Thursday, 24 December 2015

The final leg of the Trans - Siberian



Sunrise over the national park

The last leg of the Trans – Siberian turned out to be the best, and not just because it was the end of 8000 km on a train!  We met two friendly Mongolians, a man named Enkhochir and a women called Ariuna who had embarked on a series of dubious sounding relationships around the world with ‘friends’, but who spoke very good English and translated for us.  Disappointed to have discovered I had lost my Mongolian money to add to my collection the pair kindly gave us some small bank notes and were happy to tell us a little more about Mongolia.  Enkhochir eagerly shared his homemade meat filled dumplings (‘it is not a meal without meat!’) and with Ariuna translating he told us he was excited as it is the Mongolian year of the monkey.  He explained that this normally meant it would be a very cold winter.  Initially confused as to why anyone would want it colder than -30 Ariuna explained that the herdsman on the plains slaughtered their animals rather than risk them freezing to death and so the price of meat across the nation was very low! 

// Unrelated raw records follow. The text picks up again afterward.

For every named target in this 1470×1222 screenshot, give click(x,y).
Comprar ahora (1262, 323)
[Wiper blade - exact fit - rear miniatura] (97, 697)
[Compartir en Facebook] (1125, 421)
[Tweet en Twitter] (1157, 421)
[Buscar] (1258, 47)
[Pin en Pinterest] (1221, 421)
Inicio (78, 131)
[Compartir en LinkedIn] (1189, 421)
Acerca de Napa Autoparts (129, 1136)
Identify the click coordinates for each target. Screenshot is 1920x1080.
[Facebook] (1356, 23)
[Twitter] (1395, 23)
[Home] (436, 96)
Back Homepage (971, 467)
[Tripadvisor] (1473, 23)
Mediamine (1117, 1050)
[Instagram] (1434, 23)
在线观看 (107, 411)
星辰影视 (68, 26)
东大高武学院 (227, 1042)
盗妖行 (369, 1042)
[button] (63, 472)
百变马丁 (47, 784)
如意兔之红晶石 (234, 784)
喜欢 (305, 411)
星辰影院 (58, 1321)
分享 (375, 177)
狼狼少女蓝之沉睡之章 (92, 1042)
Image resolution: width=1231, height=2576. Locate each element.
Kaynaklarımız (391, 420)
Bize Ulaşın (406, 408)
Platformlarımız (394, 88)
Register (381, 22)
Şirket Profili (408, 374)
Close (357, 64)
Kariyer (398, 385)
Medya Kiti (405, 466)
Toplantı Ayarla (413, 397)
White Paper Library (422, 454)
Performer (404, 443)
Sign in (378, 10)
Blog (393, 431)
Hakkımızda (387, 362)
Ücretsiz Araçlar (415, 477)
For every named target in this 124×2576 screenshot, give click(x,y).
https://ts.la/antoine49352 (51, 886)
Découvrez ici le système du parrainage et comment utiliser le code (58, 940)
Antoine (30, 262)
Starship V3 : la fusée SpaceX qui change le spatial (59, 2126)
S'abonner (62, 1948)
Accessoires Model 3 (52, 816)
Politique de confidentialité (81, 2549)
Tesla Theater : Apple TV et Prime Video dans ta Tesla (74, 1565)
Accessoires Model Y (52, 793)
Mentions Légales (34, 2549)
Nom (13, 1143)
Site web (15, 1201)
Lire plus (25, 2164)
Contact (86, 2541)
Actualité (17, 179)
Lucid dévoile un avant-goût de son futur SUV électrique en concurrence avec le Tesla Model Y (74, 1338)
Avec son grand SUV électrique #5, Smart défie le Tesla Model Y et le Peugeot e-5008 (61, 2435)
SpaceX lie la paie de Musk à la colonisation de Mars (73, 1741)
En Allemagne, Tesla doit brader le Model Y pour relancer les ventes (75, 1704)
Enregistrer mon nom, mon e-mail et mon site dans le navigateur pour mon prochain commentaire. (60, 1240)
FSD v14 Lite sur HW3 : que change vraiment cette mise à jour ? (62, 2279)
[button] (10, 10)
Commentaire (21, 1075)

As we left Ulaanbaatar behind the sun rose over the snow covered peaks of the national park and the new high rise buildings were soon replaced by villages of yurts with smoke rising from their chimneys.  The train could not have been further removed from our previous experience of Chinese trains and was the most modern and comfortable leg of our journey with limited spitting and a cleaner coal burner.  The mountains soon disappeared to be replaced by a relentless plain that was only broken by the occasional modern mine that contrasted wonderfully with the traditional yurts of the workers that surrounded it.  The only other buildings we saw were small domestic train stations although quite who they were serving was a mystery to us and probably the one attendant that dutifully stood outside each one waving as our train passed them by. 

The time passed quickly as Hannah sat poised at the window all day like David Attenbourgh, hoping to photograph some of the amazing wildlife we passed on the train.  Groups of the incredible vultures we had previously seen lined the tracks, feeding on the frozen solid remains of one of the hundreds of Gazelle.  In the afternoon the scenery changed from the flat snow covered plains into the Gobi Desert and the ground was now a scene of frozen muddy sand with just the occasional Yurt to be seen.  We saw a pack of wolves stalking one of the herds and groups of semi-wild camels seemed to appear like a mirage in the barren desert.  The journey was punctuated by ‘oh shit, I missed it again’ from the young Attenbourgh but after hundreds of deleted photos and a little editing we had managed to photograph most of the wildlife we saw.  As sunset fell we arrived at the border for what proved to be a four hour ordeal as the entire train had to be lifted up and the wheels replaced on each carriage to fit the Chinese rails.  After being thrown around until 2 am by this ordeal (why not just swap trains??) we eventually set off into China.


Waking up I thought we had entered the set of World War Z as huge abandoned factories and tower blocks with smashed windows and crumbling concrete walls flanked either side of the train.  As it turned out it was a standard Chinese city!  Thankfully we soon left and enjoyed a spectacular three hours of Chinese countryside as we hugged a cliff face and travelled through beautiful red rock mountains and past huge frozen lakes.  Unfortunately this was not to last long as we soon entered the suburbs of Beijing which, on first appearance looked like a foretelling of the apocalypse.  Giant smoking chimneys pumped plumes of black smoke into the sky.  Surrounding these were row upon row of depressing high rise buildings that stretched in all directions as far as the eye could see.  The rate of expansion in the city is incredible and has to be seen to be believed.  Cranes dominated the murky blue skyline constructing more and more blocks of flats, shopping centres and offices as we travelled into the central station.  Leaving the station behind we were hit with crowds of shouting people pushing and shoving whilst armed guards raised on plinths oversaw the chaos below them.  The magnificent Chinese symbols flashed from every shop sign and left us disorientated and bemused as we scanned the chaos for something that resembled an underground.  Eventually we managed to find the subway and buying a travel card we headed off into the city, trying to avoid the balls of phlegm flying in all directions!